> [TEXTAUSZUG]
######
Ein Teig, der mit Hefe oder Sauerteig geführt wird, muss „anspringen“. Aber was bedeutet das eigentlich genau? Wieso muss ein Teig anspringen und wie lange? Fragen über Fragen, die ich dir hier beantworte.

Was heißt eigentlich, einen Teig „anspringen lassen“?

Wenn jemand sagt, dass der Teig „anspringen muss“, bedeutet dies, dass der Teig zum Beginn der Gärphase für eine bestimmte Zeit im Raum ruht, damit Hefe und/oder Sauerteig ihre Wirkung entfalten können. Im Prinzip geht es darum den Fermentationsprozess zu starten, bei dem der Teig aufgeht und durch den die wichtige Aromatik im Brot entstehen kann. Anschließend kann dann entweder fließend in die Haupt-Reifephase übergegangen werden oder aber der jeweilige Teig kommt in den Kühlschrank und reift dort langsam bis zur vollen Reife.
######
> [SCHRIFTLICHE AUFGABE A] Prüfe, ob die folgenden Aussagen mit dem Textauszug über das Anspringen von Teig übereinstimmen, und antworte jeweils mit Ja oder Nein samt den entscheidenden Worten des Textauszugs als wörtlichem Zitat: (i) Beim Anspringen ruht der Teig zu Beginn der Gärphase im Kühlschrank. (ii) Beim Anspringen geht es darum, den Fermentationsprozess zu starten. (iii) Nach dem Anspringen muss der Teig immer in den Kühlschrank.
Die Datensätze stehen in keinem Zusammenhang mit dem Textauszug.

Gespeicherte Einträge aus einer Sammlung
######
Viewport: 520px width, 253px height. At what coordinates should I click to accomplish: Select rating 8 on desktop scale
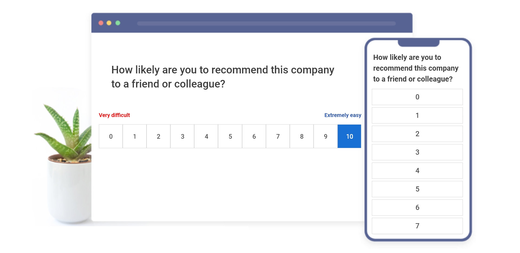pyautogui.click(x=302, y=136)
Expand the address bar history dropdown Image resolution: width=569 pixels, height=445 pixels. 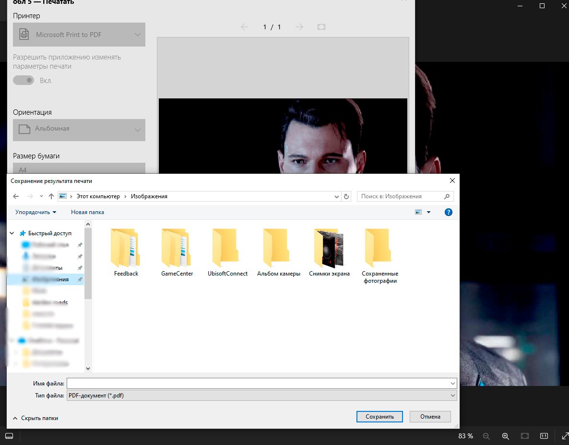coord(336,196)
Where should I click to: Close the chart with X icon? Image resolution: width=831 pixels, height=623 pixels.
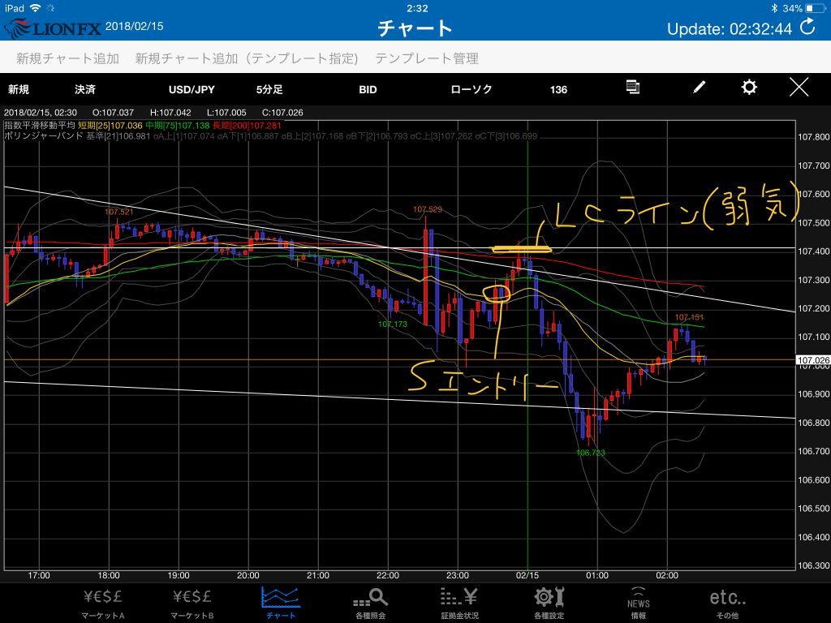(x=799, y=88)
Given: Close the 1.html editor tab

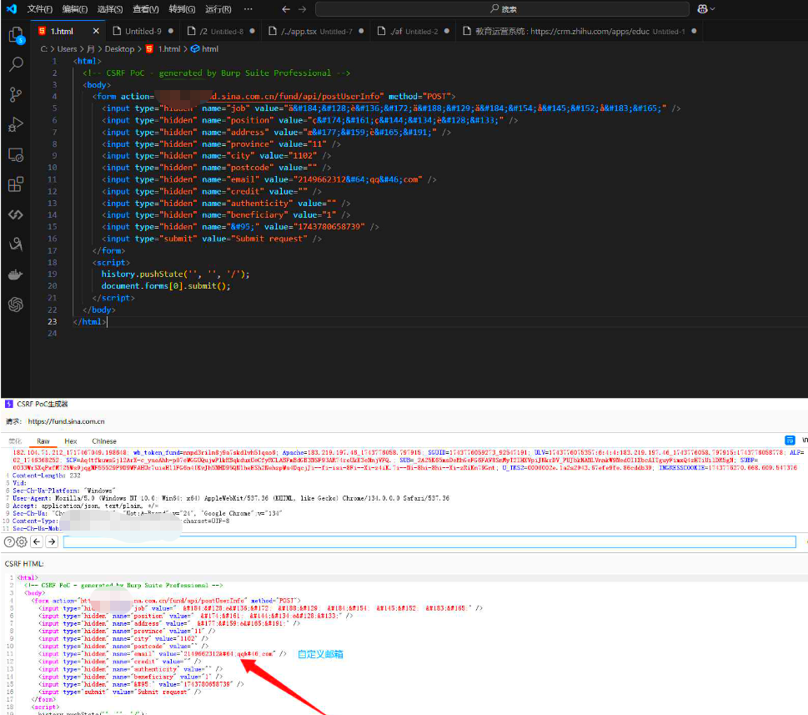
######
> [SCHRIFTLICHE AUFGABE B] Filtere aus den Datensätzen jede Zeile heraus, in der das Wort „should“ vorkommt, und schreibe diese Zeilen ab.

> [LÖSUNG DER ÜBUNG A]
(i) Nein: „für eine bestimmte Zeit im Raum ruht“
(ii) Ja: „Im Prinzip geht es darum den Fermentationsprozess zu starten“
(iii) Nein: „entweder fließend in die Haupt-Reifephase übergegangen werden oder aber der jeweilige Teig kommt in den Kühlschrank“

> [LÖSUNG DER ÜBUNG B]
Viewport: 520px width, 253px height. At what coordinates should I click to accomplish: Select rating 8 on desktop scale
Where should I click to: Close the chart with X icon? Image resolution: width=831 pixels, height=623 pixels.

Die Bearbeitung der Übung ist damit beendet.